» Exercise
Scan the listing for "Twitter" and copy out each line that has it.

» Data
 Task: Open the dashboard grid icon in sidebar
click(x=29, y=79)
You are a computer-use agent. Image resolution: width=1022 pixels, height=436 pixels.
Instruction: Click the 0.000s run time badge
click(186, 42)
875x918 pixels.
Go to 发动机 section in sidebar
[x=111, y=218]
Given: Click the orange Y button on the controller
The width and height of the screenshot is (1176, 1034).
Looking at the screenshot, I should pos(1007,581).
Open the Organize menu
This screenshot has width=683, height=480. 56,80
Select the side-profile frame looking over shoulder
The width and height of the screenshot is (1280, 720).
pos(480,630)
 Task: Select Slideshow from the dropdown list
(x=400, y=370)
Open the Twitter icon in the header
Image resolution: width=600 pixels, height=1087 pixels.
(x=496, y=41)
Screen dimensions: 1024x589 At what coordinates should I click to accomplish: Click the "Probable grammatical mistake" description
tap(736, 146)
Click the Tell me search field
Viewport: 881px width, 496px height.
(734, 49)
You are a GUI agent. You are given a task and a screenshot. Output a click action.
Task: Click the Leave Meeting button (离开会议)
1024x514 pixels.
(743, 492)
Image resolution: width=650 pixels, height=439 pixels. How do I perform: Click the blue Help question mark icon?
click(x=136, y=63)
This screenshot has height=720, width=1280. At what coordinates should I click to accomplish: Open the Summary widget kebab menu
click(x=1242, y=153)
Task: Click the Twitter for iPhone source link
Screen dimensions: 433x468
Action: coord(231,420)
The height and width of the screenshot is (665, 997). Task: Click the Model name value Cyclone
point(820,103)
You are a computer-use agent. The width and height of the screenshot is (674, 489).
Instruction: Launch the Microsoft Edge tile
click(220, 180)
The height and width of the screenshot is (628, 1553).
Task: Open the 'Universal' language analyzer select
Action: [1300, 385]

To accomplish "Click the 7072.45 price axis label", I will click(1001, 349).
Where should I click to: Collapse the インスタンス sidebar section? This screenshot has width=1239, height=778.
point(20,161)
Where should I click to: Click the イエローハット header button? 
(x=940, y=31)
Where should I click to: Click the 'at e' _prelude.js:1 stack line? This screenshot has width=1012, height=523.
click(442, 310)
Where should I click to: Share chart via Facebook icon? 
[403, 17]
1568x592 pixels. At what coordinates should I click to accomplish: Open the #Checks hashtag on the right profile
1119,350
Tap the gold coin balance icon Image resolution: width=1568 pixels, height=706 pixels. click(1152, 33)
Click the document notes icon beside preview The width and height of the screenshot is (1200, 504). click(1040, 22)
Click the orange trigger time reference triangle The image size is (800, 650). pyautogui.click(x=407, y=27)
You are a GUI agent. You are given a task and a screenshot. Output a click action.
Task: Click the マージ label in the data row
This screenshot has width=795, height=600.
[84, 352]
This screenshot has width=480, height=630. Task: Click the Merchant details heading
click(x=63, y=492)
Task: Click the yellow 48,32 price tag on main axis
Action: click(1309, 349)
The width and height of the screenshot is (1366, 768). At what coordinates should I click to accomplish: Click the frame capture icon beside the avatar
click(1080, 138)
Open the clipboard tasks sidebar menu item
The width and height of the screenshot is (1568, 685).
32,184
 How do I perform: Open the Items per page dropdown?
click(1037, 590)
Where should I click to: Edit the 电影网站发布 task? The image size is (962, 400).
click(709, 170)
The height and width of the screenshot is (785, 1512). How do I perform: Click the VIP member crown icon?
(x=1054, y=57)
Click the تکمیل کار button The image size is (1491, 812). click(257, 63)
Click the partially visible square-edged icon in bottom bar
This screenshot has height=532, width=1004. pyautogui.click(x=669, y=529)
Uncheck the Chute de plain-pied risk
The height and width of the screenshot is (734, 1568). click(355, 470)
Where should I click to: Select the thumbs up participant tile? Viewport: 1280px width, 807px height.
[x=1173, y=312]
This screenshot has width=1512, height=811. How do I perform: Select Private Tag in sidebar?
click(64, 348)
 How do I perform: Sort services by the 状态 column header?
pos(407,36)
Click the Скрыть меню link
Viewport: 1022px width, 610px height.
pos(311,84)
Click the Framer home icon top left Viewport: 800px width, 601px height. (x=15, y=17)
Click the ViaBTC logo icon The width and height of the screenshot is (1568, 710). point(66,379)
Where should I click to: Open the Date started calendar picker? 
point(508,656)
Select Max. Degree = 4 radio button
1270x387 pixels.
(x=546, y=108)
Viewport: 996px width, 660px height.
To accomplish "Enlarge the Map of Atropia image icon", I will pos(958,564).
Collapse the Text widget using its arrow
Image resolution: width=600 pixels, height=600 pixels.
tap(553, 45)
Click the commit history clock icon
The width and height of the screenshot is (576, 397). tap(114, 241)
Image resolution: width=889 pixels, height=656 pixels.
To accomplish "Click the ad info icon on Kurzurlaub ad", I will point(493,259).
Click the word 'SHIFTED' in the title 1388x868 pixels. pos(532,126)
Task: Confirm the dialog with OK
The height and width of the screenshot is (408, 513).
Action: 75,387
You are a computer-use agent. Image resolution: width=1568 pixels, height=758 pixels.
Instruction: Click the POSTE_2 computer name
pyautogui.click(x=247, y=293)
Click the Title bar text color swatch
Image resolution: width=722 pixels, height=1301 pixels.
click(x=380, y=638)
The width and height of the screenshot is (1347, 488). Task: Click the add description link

» Response to this task
Open the Twitter icon in the header
Task: Click the Twitter for iPhone source link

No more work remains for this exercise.